## DATA FOR THE TASK:

****************************************

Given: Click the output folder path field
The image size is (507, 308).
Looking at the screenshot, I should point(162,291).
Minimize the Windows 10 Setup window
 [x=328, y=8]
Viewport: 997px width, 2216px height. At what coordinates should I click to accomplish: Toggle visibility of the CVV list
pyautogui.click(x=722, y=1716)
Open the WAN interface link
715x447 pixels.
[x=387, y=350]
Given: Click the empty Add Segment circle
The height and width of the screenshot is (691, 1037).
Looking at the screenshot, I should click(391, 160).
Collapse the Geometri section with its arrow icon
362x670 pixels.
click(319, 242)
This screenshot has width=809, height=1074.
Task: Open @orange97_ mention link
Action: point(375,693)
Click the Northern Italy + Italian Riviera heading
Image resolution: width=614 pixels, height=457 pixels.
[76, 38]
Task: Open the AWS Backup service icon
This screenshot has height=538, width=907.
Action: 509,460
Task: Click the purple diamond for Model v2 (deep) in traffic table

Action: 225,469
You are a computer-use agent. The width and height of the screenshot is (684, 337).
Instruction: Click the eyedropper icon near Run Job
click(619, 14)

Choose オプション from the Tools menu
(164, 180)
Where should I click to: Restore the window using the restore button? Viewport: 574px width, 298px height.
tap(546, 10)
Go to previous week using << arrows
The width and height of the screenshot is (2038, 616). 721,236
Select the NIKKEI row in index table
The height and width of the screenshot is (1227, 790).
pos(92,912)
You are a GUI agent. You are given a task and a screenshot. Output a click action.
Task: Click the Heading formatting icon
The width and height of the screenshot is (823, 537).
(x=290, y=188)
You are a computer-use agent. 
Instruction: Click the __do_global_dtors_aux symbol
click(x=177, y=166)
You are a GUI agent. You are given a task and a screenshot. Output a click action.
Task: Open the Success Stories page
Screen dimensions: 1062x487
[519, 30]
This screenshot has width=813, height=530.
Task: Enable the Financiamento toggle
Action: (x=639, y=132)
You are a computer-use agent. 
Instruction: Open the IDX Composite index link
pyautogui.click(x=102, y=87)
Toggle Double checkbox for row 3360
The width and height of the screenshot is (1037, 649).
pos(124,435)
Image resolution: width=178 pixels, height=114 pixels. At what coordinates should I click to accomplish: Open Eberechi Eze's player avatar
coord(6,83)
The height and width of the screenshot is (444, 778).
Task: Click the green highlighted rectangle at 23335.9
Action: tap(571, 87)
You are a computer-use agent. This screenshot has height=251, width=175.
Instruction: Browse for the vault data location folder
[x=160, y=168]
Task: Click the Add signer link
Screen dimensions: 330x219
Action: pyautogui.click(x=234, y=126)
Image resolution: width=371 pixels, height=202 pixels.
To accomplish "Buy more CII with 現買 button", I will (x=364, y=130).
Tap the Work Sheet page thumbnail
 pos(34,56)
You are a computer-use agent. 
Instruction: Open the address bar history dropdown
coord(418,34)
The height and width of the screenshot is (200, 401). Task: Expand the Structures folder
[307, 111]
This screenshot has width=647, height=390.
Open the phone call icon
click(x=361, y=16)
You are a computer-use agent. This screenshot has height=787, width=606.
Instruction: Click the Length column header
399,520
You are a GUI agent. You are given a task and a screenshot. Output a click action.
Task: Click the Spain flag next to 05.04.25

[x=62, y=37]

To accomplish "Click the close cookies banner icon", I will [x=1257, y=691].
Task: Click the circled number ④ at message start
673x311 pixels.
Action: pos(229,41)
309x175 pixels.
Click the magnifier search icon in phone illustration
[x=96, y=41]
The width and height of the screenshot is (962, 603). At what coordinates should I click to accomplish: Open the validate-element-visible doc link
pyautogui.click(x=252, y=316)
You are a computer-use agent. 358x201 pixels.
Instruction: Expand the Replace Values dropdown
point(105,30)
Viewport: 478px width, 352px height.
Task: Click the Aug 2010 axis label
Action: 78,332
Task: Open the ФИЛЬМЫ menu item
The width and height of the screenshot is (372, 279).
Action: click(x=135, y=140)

****************************************

## REQUIRED WORK:
The data must be printed verbatim, line by line.

## FINAL ANSWER:
Given: Click the output folder path field
The image size is (507, 308).
Looking at the screenshot, I should point(162,291).
Minimize the Windows 10 Setup window
 [x=328, y=8]
Viewport: 997px width, 2216px height. At what coordinates should I click to accomplish: Toggle visibility of the CVV list
pyautogui.click(x=722, y=1716)
Open the WAN interface link
715x447 pixels.
[x=387, y=350]
Given: Click the empty Add Segment circle
The height and width of the screenshot is (691, 1037).
Looking at the screenshot, I should click(391, 160).
Collapse the Geometri section with its arrow icon
362x670 pixels.
click(319, 242)
This screenshot has width=809, height=1074.
Task: Open @orange97_ mention link
Action: point(375,693)
Click the Northern Italy + Italian Riviera heading
Image resolution: width=614 pixels, height=457 pixels.
[76, 38]
Task: Open the AWS Backup service icon
This screenshot has height=538, width=907.
Action: 509,460
Task: Click the purple diamond for Model v2 (deep) in traffic table

Action: 225,469
You are a computer-use agent. The width and height of the screenshot is (684, 337).
Instruction: Click the eyedropper icon near Run Job
click(619, 14)

Choose オプション from the Tools menu
(164, 180)
Where should I click to: Restore the window using the restore button? Viewport: 574px width, 298px height.
tap(546, 10)
Go to previous week using << arrows
The width and height of the screenshot is (2038, 616). 721,236
Select the NIKKEI row in index table
The height and width of the screenshot is (1227, 790).
pos(92,912)
You are a GUI agent. You are given a task and a screenshot. Output a click action.
Task: Click the Heading formatting icon
The width and height of the screenshot is (823, 537).
(x=290, y=188)
You are a computer-use agent. 
Instruction: Click the __do_global_dtors_aux symbol
click(x=177, y=166)
You are a GUI agent. You are given a task and a screenshot. Output a click action.
Task: Open the Success Stories page
Screen dimensions: 1062x487
[519, 30]
This screenshot has width=813, height=530.
Task: Enable the Financiamento toggle
Action: (x=639, y=132)
You are a computer-use agent. 
Instruction: Open the IDX Composite index link
pyautogui.click(x=102, y=87)
Toggle Double checkbox for row 3360
The width and height of the screenshot is (1037, 649).
pos(124,435)
Image resolution: width=178 pixels, height=114 pixels. At what coordinates should I click to accomplish: Open Eberechi Eze's player avatar
coord(6,83)
The height and width of the screenshot is (444, 778).
Task: Click the green highlighted rectangle at 23335.9
Action: tap(571, 87)
You are a computer-use agent. This screenshot has height=251, width=175.
Instruction: Browse for the vault data location folder
[x=160, y=168]
Task: Click the Add signer link
Screen dimensions: 330x219
Action: pyautogui.click(x=234, y=126)
Image resolution: width=371 pixels, height=202 pixels.
To accomplish "Buy more CII with 現買 button", I will (x=364, y=130).
Tap the Work Sheet page thumbnail
 pos(34,56)
You are a computer-use agent. 
Instruction: Open the address bar history dropdown
coord(418,34)
The height and width of the screenshot is (200, 401). Task: Expand the Structures folder
[307, 111]
This screenshot has width=647, height=390.
Open the phone call icon
click(x=361, y=16)
You are a computer-use agent. This screenshot has height=787, width=606.
Instruction: Click the Length column header
399,520
You are a GUI agent. You are given a task and a screenshot. Output a click action.
Task: Click the Spain flag next to 05.04.25

[x=62, y=37]

To accomplish "Click the close cookies banner icon", I will [x=1257, y=691].
Task: Click the circled number ④ at message start
673x311 pixels.
Action: pos(229,41)
309x175 pixels.
Click the magnifier search icon in phone illustration
[x=96, y=41]
The width and height of the screenshot is (962, 603). At what coordinates should I click to accomplish: Open the validate-element-visible doc link
pyautogui.click(x=252, y=316)
You are a computer-use agent. 358x201 pixels.
Instruction: Expand the Replace Values dropdown
point(105,30)
Viewport: 478px width, 352px height.
Task: Click the Aug 2010 axis label
Action: 78,332
Task: Open the ФИЛЬМЫ menu item
The width and height of the screenshot is (372, 279).
Action: click(x=135, y=140)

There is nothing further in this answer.